If you don't network isolate your build tooling then how do you have any confidence that your inputs are what you believe them to be? I run my build tools in a network namespace with no connection to the outside world. The dependencies are whatever I explicitly checked into the repo or otherwise placed within the directory tree.
You don't have any confidence beyond what lockfiles give you (which is to say the npm postinstall scripts could be very impure, non-hermetic, and output random strings). But if you require users to vendor all their dependencies, fully isolate all network traffic during build, be perfectly pure and reproducible and hermetic, presumably use nix/bazel/etc... well, you won't have any users.
If you want a perfectly secure system with 0 users, it's pretty easy to build that.
I'm not suggesting that a commercial service should require this. You asked "In what world do you have ..." and I'm pointing out that it's actually a fairly common practice. Particularly in any security conscious environment.

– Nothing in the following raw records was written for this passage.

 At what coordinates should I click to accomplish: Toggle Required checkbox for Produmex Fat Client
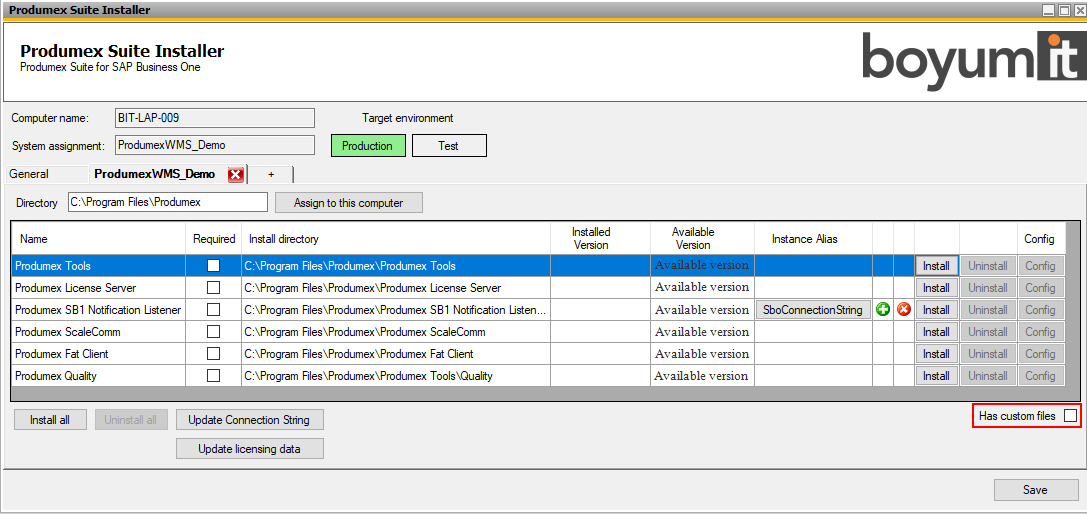213,354
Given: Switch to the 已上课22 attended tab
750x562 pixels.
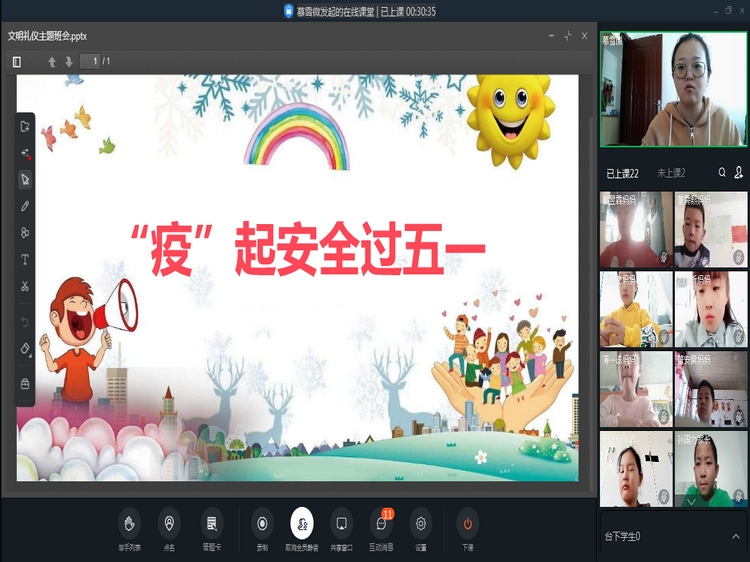Looking at the screenshot, I should coord(622,173).
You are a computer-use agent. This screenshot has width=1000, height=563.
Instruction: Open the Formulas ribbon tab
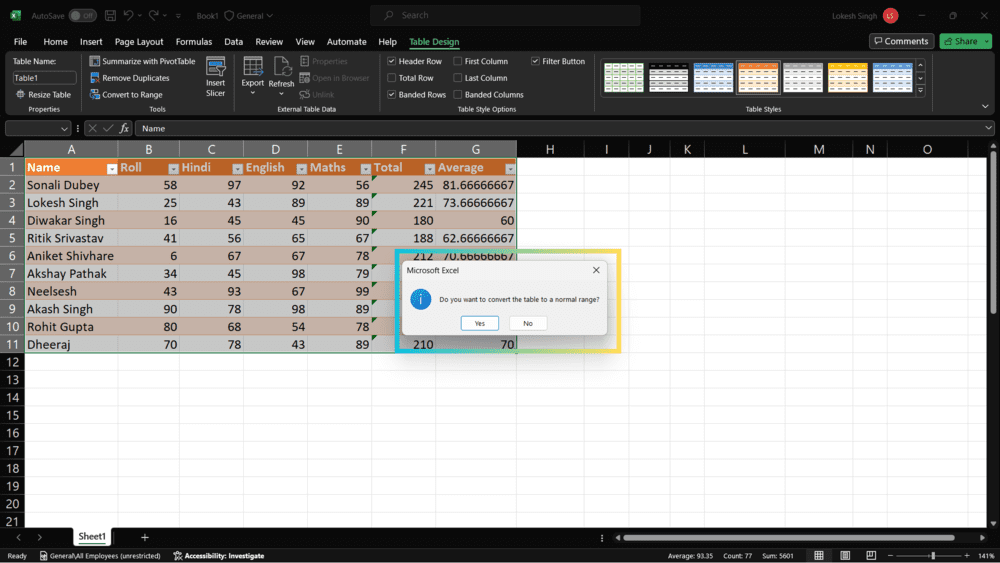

Anyone not doing it is cutting corners to save time, which to be clear isn't always a bad thing. There's nothing wrong if my small personal website doesn't have a network isolated fully reproducible build. On the other hand, any widely distributed binaries definitely should.
For example, I fully expect that my bank uses network isolated builds for their website. They are an absolutely massive target after all.
Most banks and larger enterprises do exactly this. Devs don't get to go out and pick random libraries with out a code review and then it's placed on a local repository.
There are just far too many insecure and 'typo' malware to pull off the internet raw.
This is npm with all dependencies stored in a directory. Check them in. You do code review your dependencies right? Everywhere I’ve worked in the last 10 years has required this. There is no fetching of dependencies in builds. Granted, this is harder to pull off if your devs are developing on a totally different cpu architecture than production (fuck you apple).